Joe Biden leads the pack in “electability” among 2020 Democratic presidential candidates in every major poll, but what he wants doesn’t reflect what the American people want. Biden is half-invested in fighting climate change despite the fact that 56% of American adults think protecting the environment should be a priority, according to the Pew Research Center. Biden doesn’t see single-payer health care as a viable policy option even though the Kaiser Family Foundation found that more Americans are for single-payer health care than are against it. So why do people say he is more “electable?”
Easy. He is a straight, white, cisgender man with inoffensive centrist policies.
Electability is coded language to make our country’s fear of minorities and distrust of women more acceptable to talk about. It takes the burden off of the individual, so they don’t have to say that they don’t feel comfortable with a woman in the White House. Instead, they say, “America isn’t ready for it.” Moreover, people won’t have to say they can’t see themselves voting for a black candidate; they can just say, “A black candidate can’t beat Trump. America is just too racist.”
People will talk at length about what is considered electable, but the common thread is always mild-mannered, older white men who don’t push for anything left-of-center. The definition of “electable” almost always leaves out people of color and women and is often weaponized against them. The problem with this narrative of electability is that it shifts the blame from one’s own prejudice toward minorities and universalizes it as an American problem, with Middle Americans — those in the country’s heartland, usually thought to be middle class, white and Christian — being the scapegoat for these politicians’ supposed lack of electability.
When people talk about who Americans are “ready for,” they are usually talking about Middle Americans. Middle Americans are the Americans who are painted as unwilling to vote for non-white or non-male candidates, who are resistant to change and who make up a frustrated white middle class. Trump dominated Middle America in the 2016 election, and this caused many to fall deeper into the narrative of the racist Midwest. However, while prejudice does exist in these areas, it also exists across this country.
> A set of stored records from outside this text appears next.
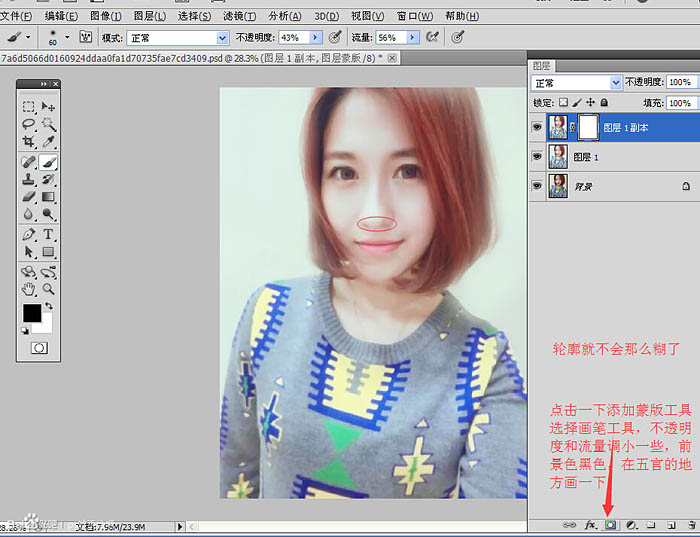
Task: Select the Pen tool
Action: tap(29, 234)
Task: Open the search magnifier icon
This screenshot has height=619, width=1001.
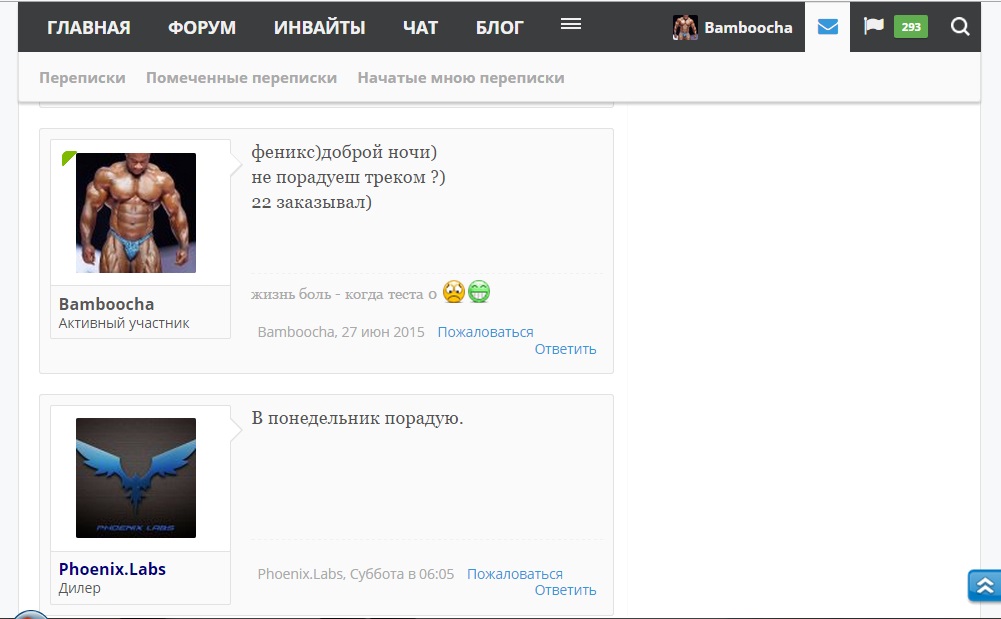Action: point(960,27)
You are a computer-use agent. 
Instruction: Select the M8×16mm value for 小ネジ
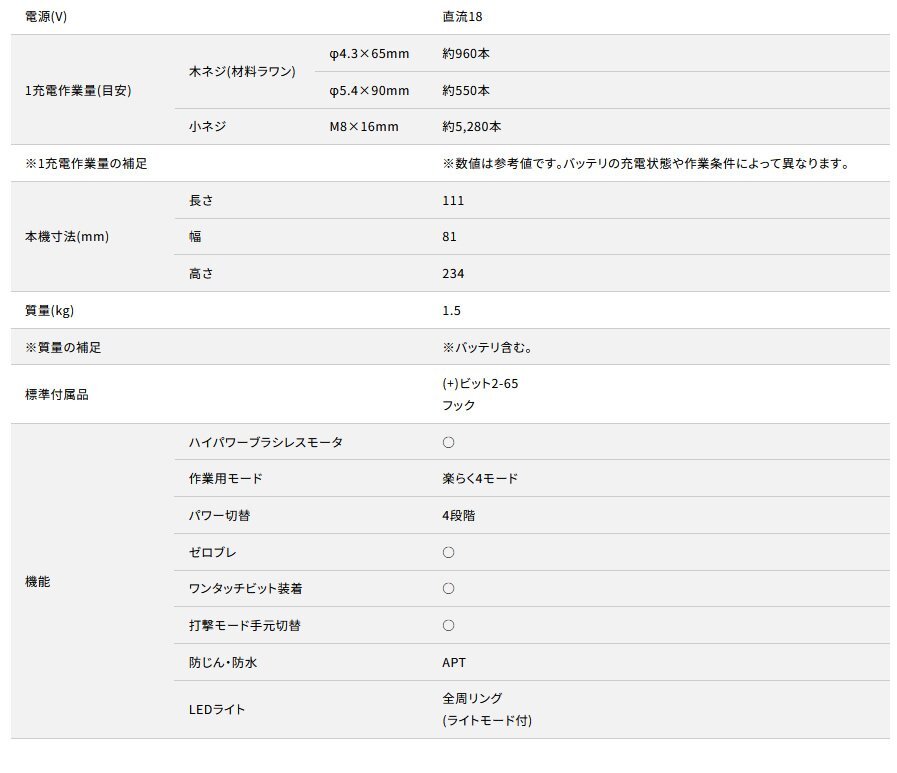coord(363,127)
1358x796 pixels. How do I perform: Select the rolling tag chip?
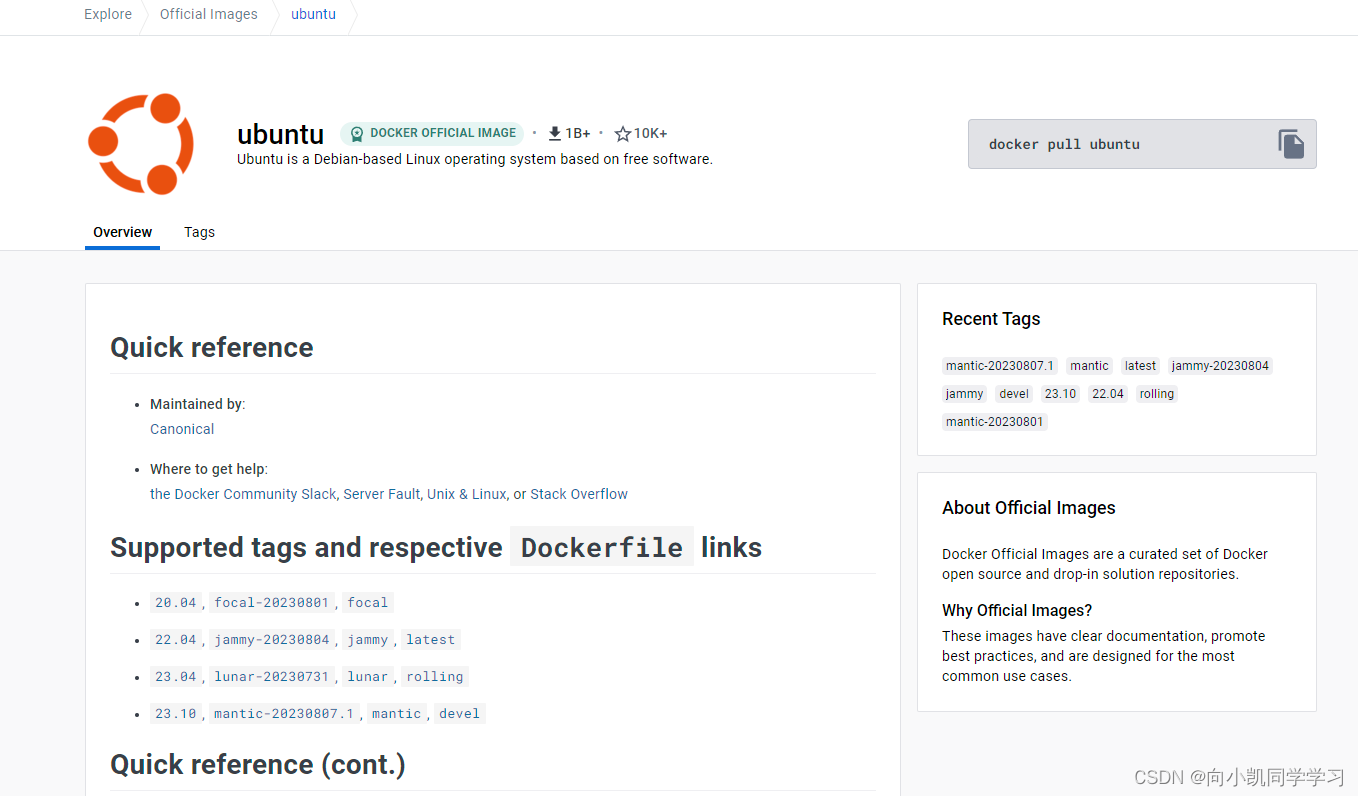tap(1156, 393)
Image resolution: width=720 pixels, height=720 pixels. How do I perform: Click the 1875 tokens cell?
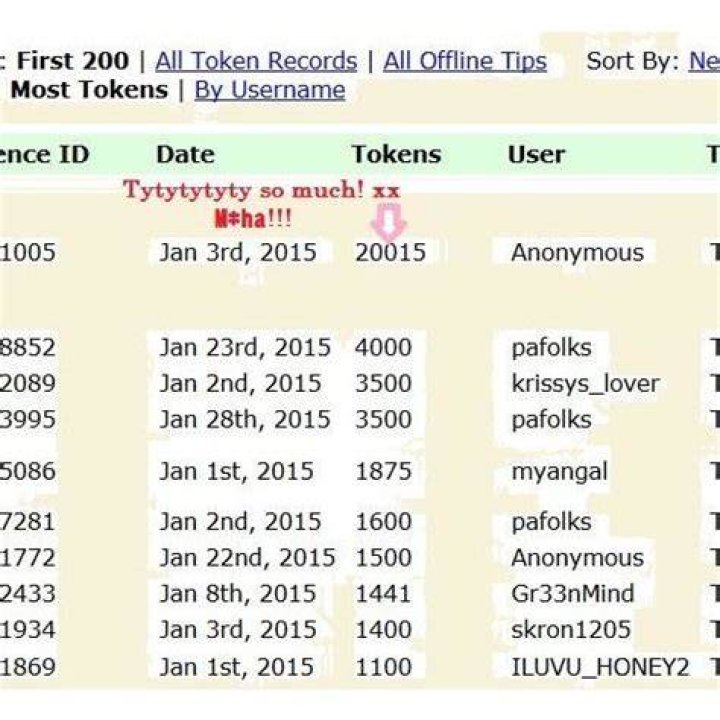click(383, 472)
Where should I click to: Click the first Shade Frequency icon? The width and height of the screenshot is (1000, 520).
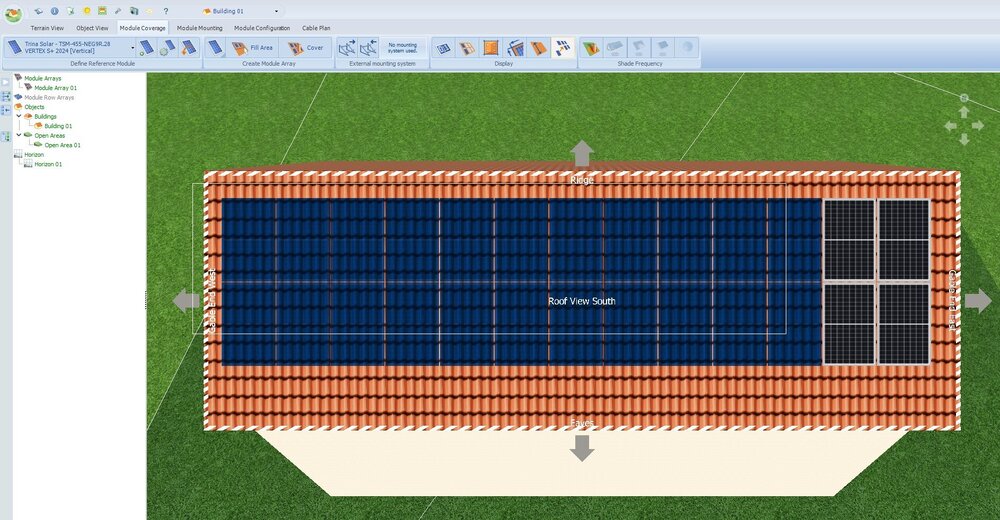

Bigotry is not unique to the American heartland.
Almost 700 counties voted for Barack Obama twice across America, and a third of those backed Donald Trump in 2016. Similarly, Obama’s 2012 opponent Mitt Romney only won in the Midwest by 12 percentage points, whereas in 2016, Trump led the region by 29 points. The problem isn’t that Middle America can’t get on board with a Democrat unless we hand them an old white man with a recognizable name; it’s that we need a candidate who will meet these Americans where they are and talk to them honestly about what progressive policy can do. They aren’t stupid racists who will vote blindly for Trump again, but they’re not going to vote for candidates that ignore them either. They’re not going to vote for a calm, old man because he isn’t Trump; they’re going to vote for the people who talk to them about the issues that affect them. Americans everywhere are interested in single-payer health care. Americans everywhere have concerns about climate change. So, let’s give them a candidate who cares enough to talk about these issues.
It’s time to be more honest about who Americans are willing to vote for. It’s time to stop giving Middle America over to Trump without a fight. It’s time to recognize that black candidates ARE electable, that women ARE electable, and that we’re not going to change this “coastal elite” image of the Democratic Party if we don’t give up our old notions of electability and show the country what young, diverse and progressive candidates can do for them.